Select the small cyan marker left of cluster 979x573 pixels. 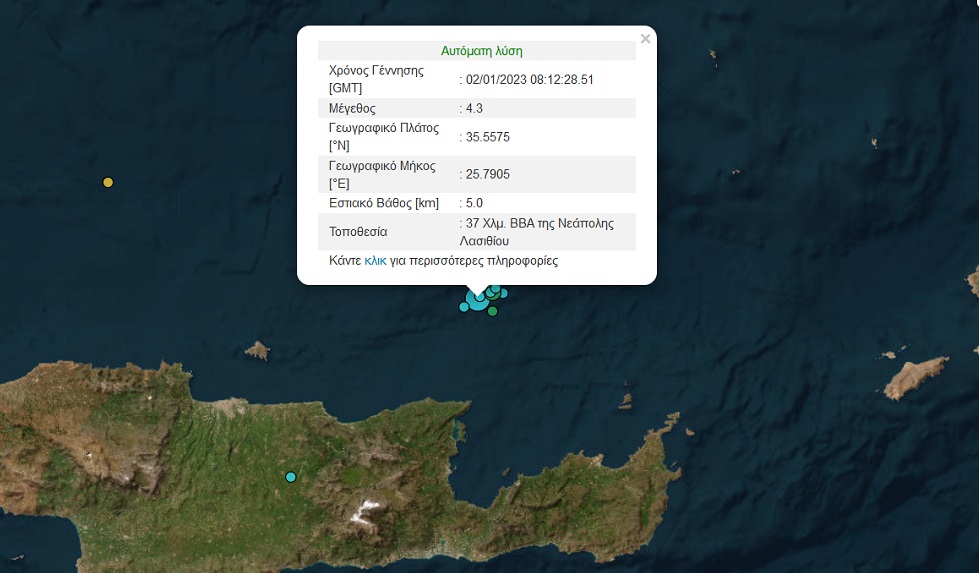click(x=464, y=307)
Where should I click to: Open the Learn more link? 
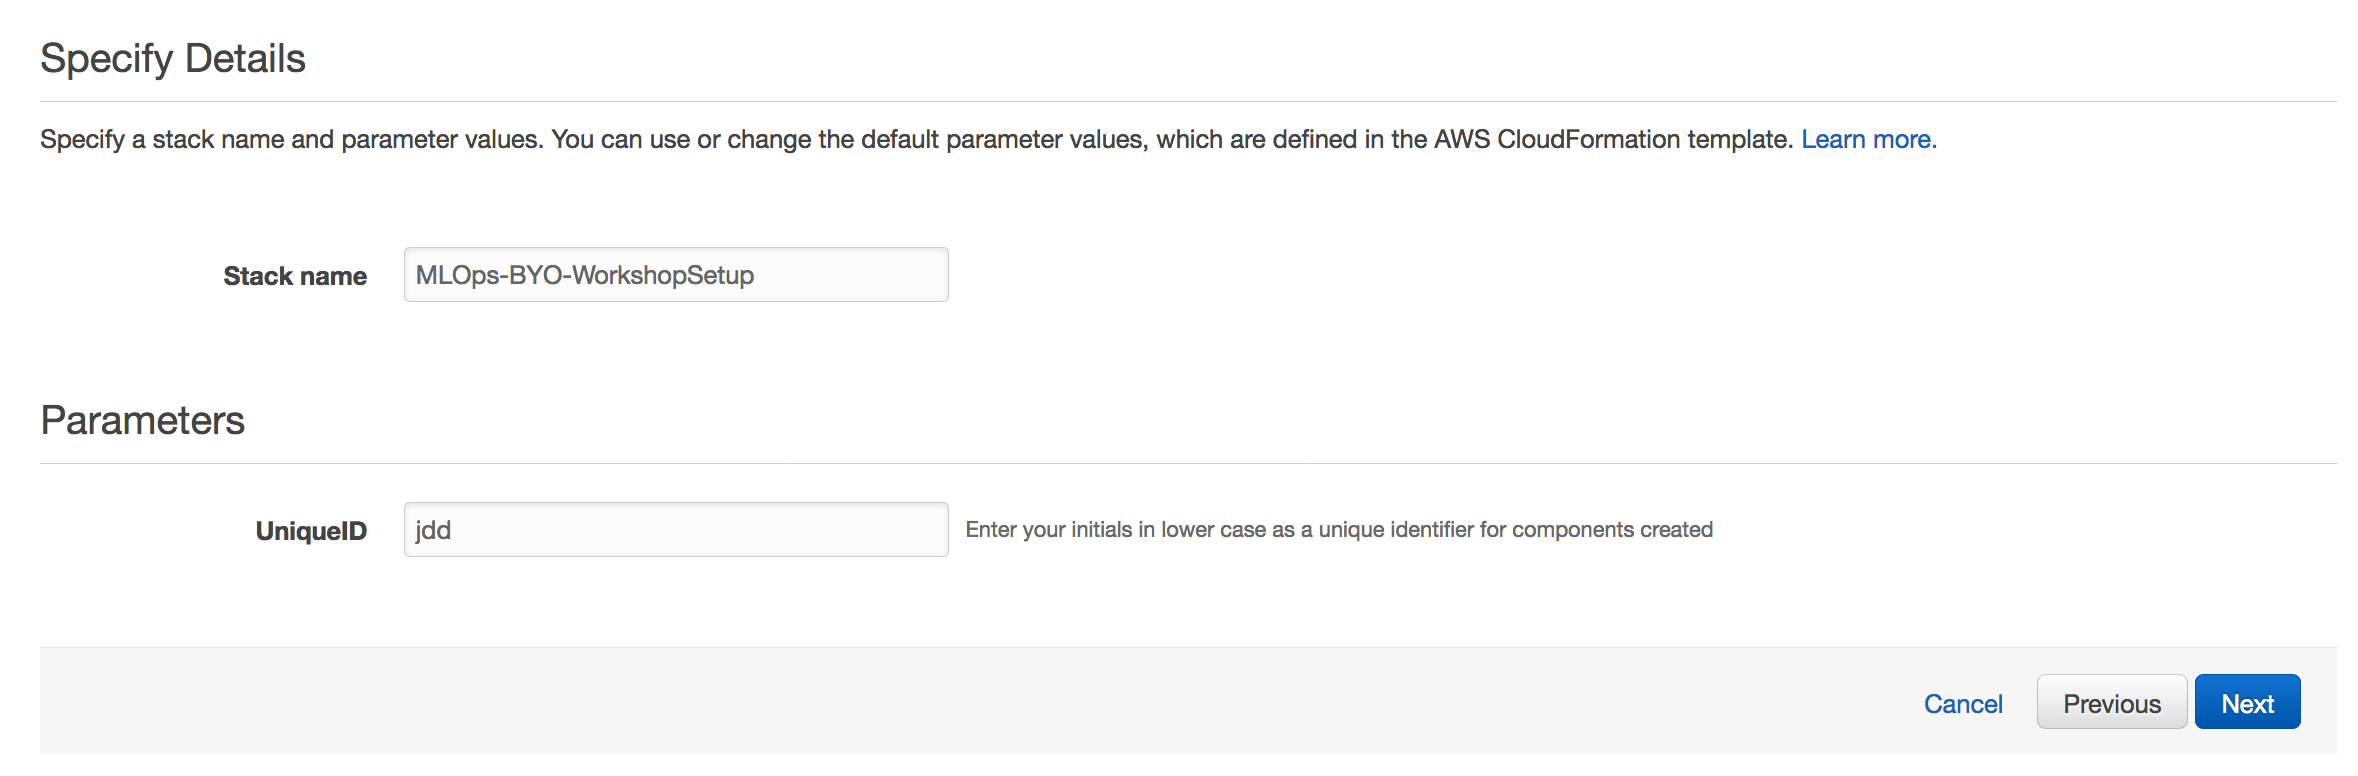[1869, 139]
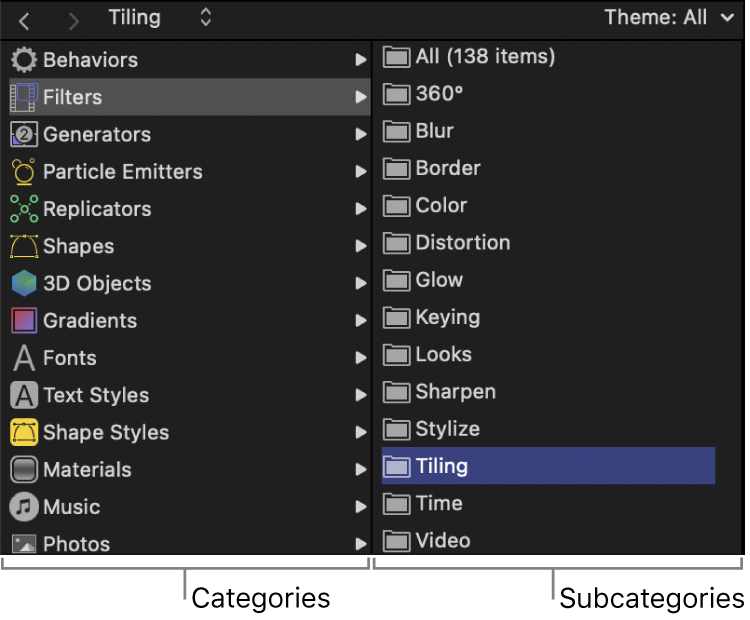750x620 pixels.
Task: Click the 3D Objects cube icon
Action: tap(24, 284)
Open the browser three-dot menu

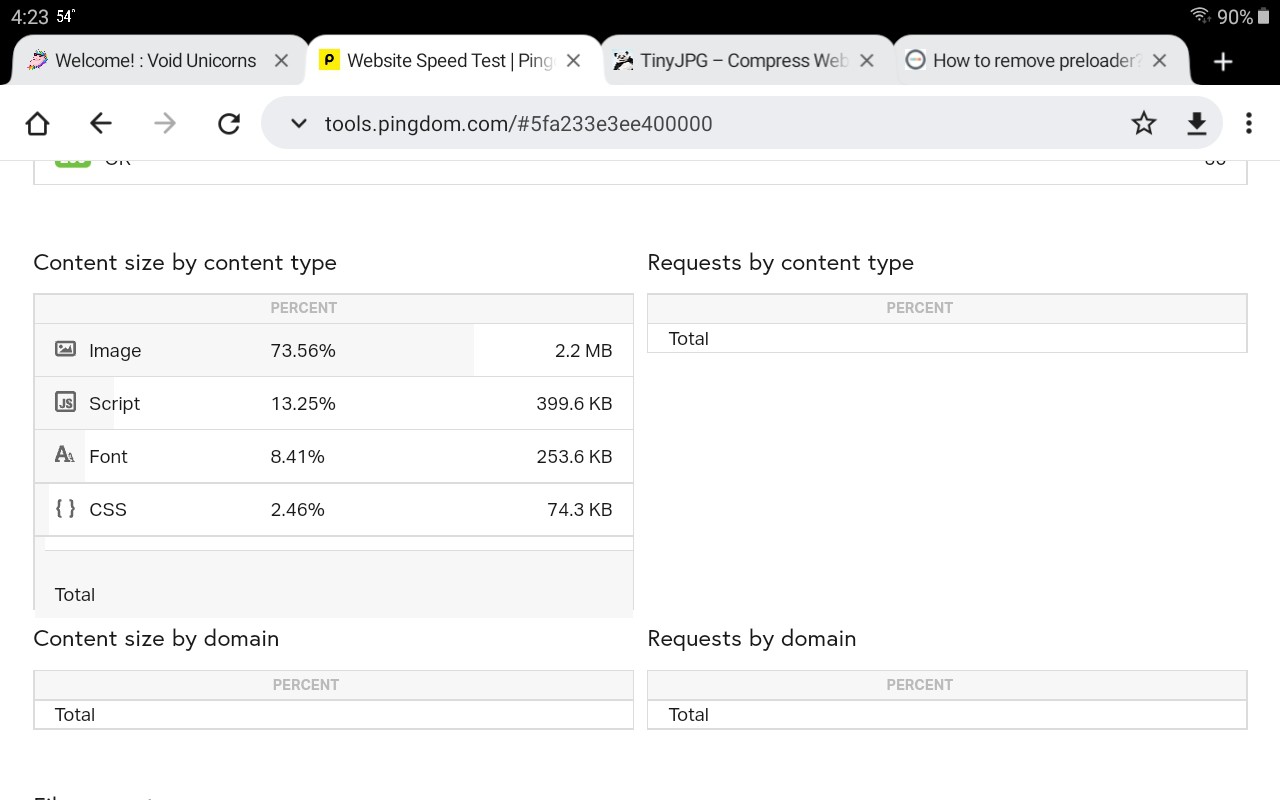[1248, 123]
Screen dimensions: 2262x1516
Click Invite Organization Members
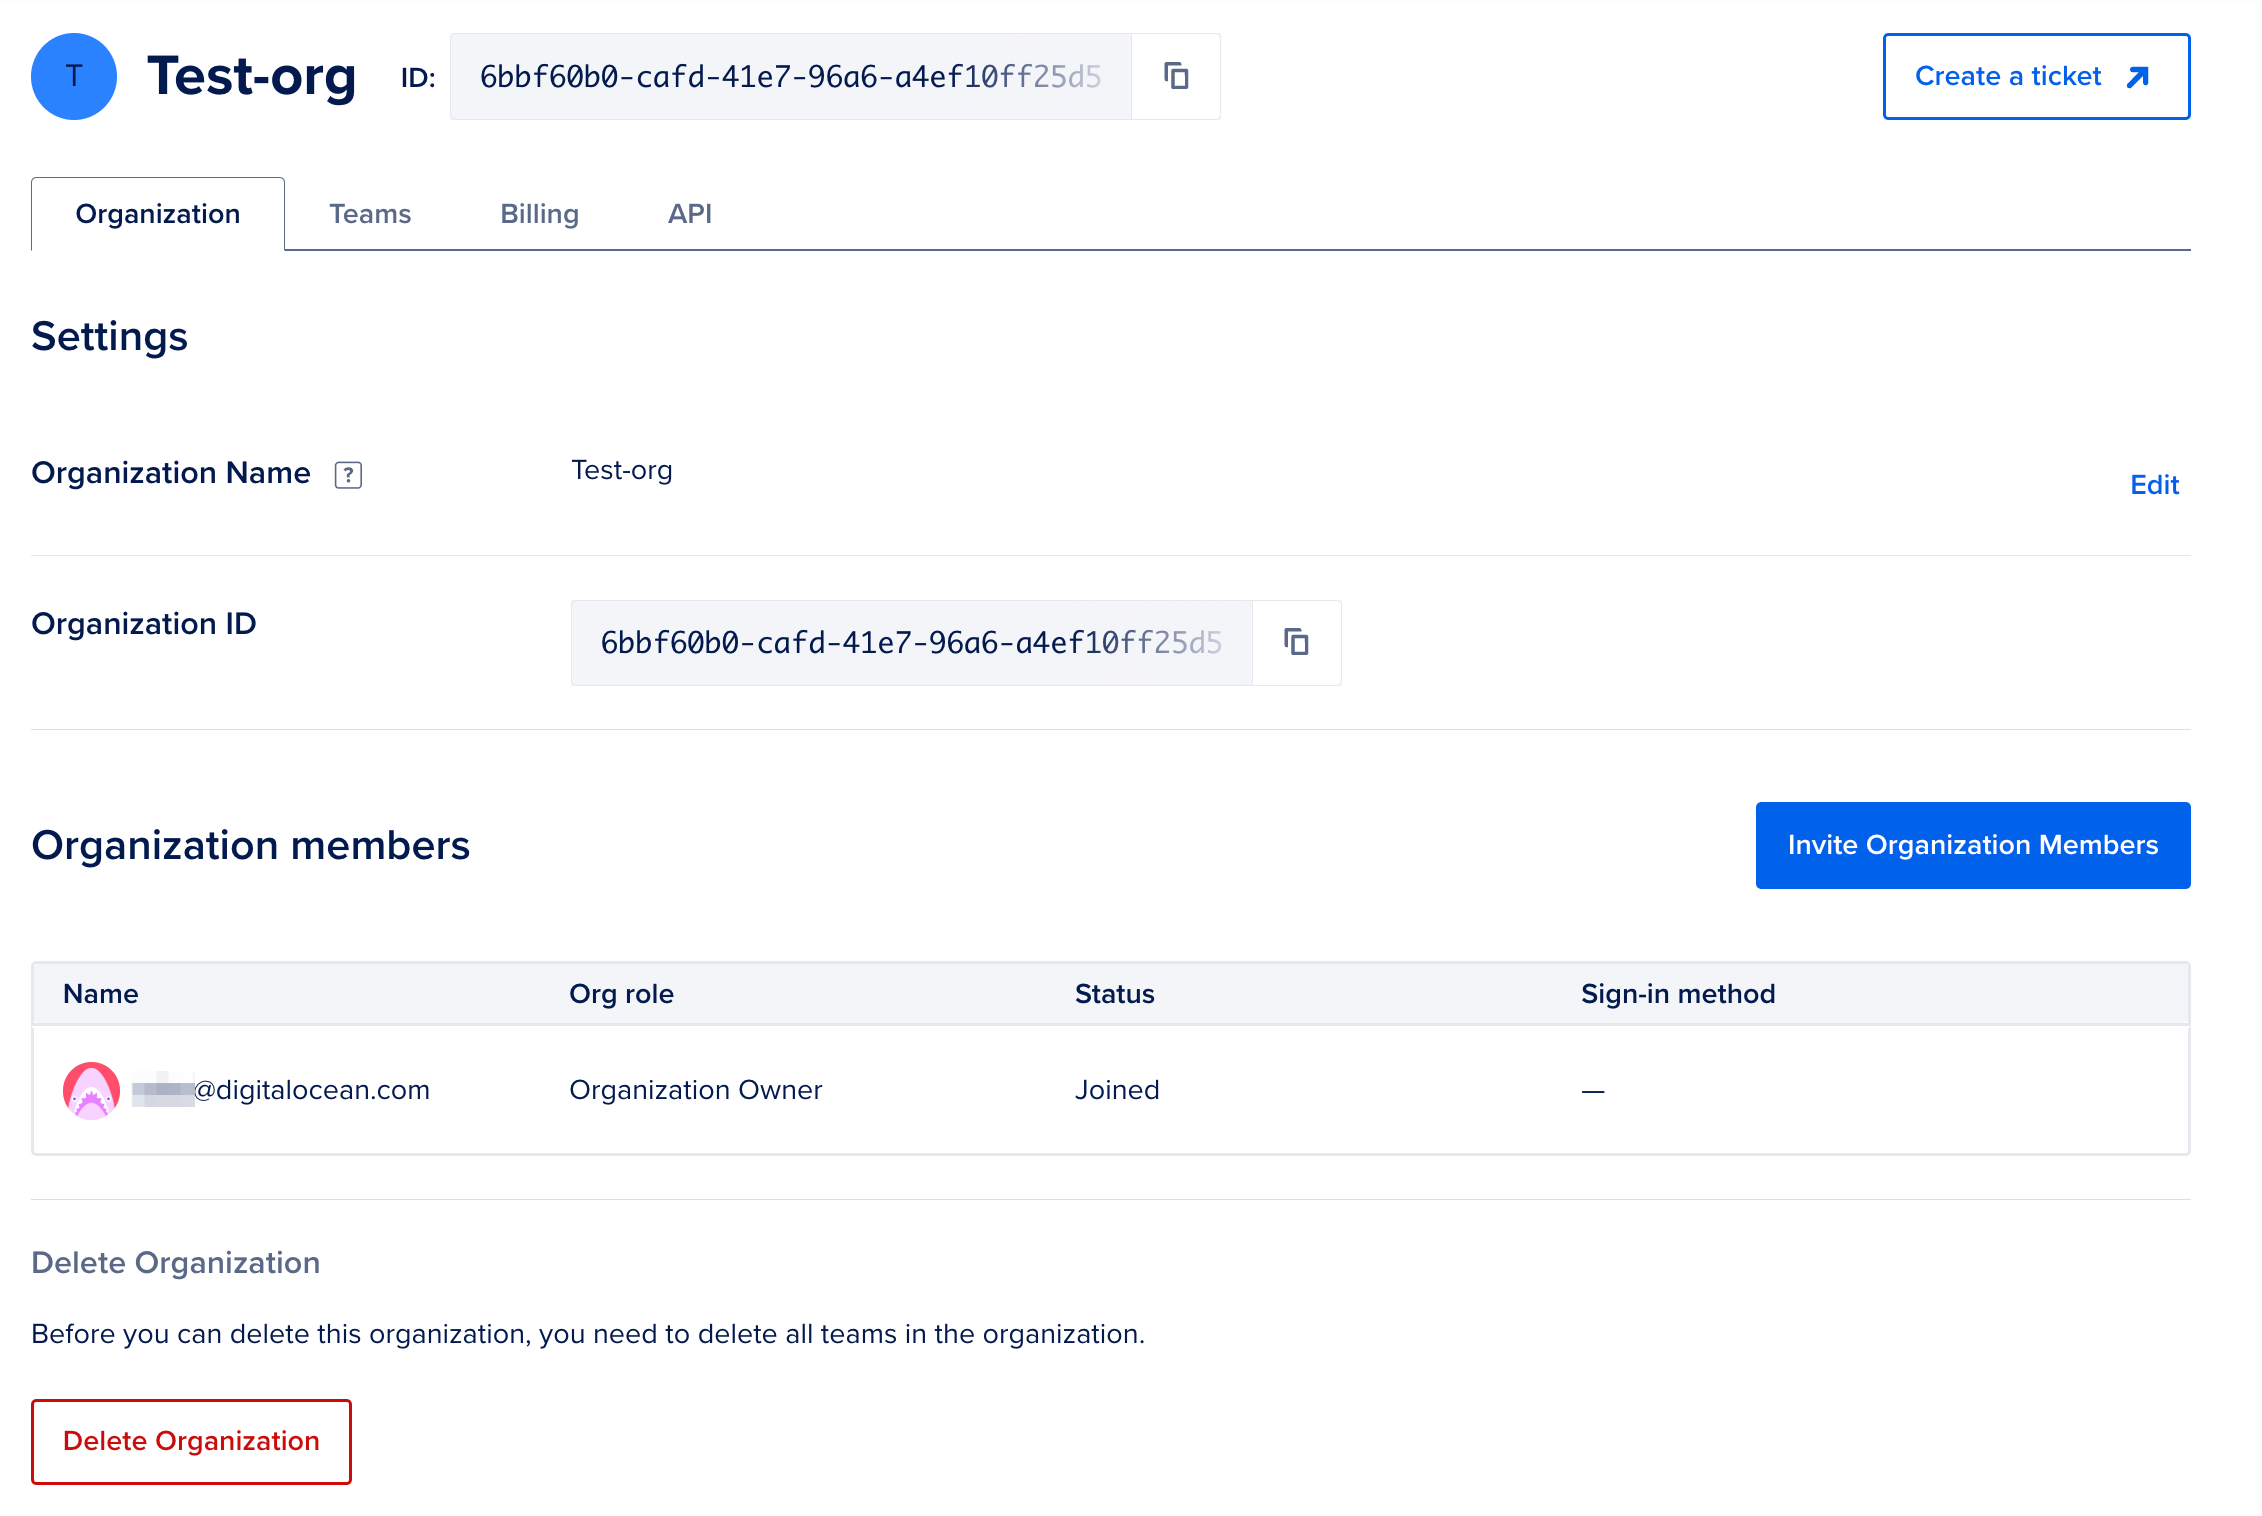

WRITTEN EXERCISE: Reproduce everything from the line that contains "Screen dimensions: 2262x1516" down to the end of the records. Leave the pictures out of your copy.

COMPLETED EXERCISE:
Screen dimensions: 2262x1516
Click Invite Organization Members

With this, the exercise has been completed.